**What to do**
Given the records below, would you repeat exactly the lines that begin at the one containing "This screenshot has width=1275, height=606." and end at the one containing "Task: Open CONFIG management in the sidebar", inclusive?

==========

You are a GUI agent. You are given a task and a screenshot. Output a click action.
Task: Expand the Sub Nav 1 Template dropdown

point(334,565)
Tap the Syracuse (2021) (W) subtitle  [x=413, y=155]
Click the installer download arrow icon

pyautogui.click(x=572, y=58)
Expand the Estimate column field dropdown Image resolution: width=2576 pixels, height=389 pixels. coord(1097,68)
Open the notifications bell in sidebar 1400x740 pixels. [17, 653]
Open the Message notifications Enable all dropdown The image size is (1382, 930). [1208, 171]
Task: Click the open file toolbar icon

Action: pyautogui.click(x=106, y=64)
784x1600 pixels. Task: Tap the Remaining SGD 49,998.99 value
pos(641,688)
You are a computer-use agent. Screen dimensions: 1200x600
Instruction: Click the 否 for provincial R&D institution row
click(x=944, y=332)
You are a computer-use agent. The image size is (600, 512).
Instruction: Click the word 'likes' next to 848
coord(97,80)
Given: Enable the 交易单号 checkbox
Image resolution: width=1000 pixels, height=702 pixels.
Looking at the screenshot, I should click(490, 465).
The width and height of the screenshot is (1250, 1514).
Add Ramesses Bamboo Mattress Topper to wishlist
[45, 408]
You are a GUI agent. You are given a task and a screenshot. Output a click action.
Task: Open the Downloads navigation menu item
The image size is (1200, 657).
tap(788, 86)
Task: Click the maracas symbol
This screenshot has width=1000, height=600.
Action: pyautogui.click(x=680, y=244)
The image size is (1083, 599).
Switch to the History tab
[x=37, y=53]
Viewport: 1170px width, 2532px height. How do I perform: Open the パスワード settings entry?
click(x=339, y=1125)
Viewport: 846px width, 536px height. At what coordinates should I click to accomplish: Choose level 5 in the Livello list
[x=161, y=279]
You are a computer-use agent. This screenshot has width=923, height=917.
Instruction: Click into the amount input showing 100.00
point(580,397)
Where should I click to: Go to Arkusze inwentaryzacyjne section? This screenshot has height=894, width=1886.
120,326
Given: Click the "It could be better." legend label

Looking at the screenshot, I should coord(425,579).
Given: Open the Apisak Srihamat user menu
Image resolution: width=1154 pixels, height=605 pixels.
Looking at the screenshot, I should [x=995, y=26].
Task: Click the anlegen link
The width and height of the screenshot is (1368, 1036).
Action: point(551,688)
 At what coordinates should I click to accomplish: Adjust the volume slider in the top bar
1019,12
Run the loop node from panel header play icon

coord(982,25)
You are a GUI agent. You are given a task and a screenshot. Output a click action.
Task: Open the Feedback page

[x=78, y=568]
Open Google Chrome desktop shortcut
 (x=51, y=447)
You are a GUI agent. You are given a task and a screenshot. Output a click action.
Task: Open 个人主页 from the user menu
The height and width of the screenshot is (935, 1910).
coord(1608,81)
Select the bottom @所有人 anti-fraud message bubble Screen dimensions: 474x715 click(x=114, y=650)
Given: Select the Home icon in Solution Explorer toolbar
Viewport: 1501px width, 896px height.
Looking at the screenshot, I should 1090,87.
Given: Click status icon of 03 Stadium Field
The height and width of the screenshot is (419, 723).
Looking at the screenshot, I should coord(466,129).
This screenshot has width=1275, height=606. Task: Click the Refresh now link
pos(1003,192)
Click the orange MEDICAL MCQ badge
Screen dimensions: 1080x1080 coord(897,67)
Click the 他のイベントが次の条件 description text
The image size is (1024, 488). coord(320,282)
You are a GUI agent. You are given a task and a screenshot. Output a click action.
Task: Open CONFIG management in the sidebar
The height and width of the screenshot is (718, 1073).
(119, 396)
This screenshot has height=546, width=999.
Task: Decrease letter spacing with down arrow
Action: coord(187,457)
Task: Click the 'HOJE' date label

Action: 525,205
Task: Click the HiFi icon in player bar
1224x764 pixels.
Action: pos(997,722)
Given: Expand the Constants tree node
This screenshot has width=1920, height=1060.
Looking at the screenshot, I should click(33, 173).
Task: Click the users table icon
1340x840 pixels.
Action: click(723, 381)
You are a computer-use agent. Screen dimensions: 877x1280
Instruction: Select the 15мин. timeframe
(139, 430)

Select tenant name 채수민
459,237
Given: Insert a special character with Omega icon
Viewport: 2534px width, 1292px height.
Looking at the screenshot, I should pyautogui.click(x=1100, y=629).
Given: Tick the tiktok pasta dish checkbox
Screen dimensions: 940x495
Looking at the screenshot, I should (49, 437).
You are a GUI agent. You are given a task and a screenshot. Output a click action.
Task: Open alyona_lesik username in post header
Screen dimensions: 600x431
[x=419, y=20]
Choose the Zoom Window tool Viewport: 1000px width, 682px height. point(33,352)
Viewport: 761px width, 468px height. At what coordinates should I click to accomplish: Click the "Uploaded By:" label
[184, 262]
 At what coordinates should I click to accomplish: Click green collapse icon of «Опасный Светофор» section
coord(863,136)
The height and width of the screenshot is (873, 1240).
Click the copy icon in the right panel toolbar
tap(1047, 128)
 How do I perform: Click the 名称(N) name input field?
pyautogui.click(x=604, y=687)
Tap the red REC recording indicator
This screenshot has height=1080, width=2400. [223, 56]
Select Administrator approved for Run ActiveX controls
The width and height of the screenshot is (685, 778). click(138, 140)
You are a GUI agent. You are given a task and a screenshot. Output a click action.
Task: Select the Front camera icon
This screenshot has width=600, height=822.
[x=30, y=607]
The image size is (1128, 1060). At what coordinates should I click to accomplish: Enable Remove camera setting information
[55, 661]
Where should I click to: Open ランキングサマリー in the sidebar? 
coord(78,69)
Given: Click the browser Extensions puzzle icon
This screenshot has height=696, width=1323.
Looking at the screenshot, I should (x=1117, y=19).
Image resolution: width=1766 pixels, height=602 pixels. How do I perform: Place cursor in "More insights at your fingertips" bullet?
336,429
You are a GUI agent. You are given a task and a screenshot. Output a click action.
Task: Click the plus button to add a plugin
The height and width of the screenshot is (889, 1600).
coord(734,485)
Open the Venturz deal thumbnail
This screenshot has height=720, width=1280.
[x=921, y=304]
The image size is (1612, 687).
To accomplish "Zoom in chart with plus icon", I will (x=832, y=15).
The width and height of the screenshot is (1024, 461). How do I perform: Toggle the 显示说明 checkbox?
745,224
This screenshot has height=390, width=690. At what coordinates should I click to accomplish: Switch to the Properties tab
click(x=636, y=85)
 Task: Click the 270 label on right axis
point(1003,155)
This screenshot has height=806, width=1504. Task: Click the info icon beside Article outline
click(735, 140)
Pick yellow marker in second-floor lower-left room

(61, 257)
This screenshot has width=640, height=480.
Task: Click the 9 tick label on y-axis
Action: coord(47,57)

==========

**Exercise answer**
This screenshot has width=1275, height=606. Task: Click the Refresh now link
pos(1003,192)
Click the orange MEDICAL MCQ badge
Screen dimensions: 1080x1080 coord(897,67)
Click the 他のイベントが次の条件 description text
The image size is (1024, 488). coord(320,282)
You are a GUI agent. You are given a task and a screenshot. Output a click action.
Task: Open CONFIG management in the sidebar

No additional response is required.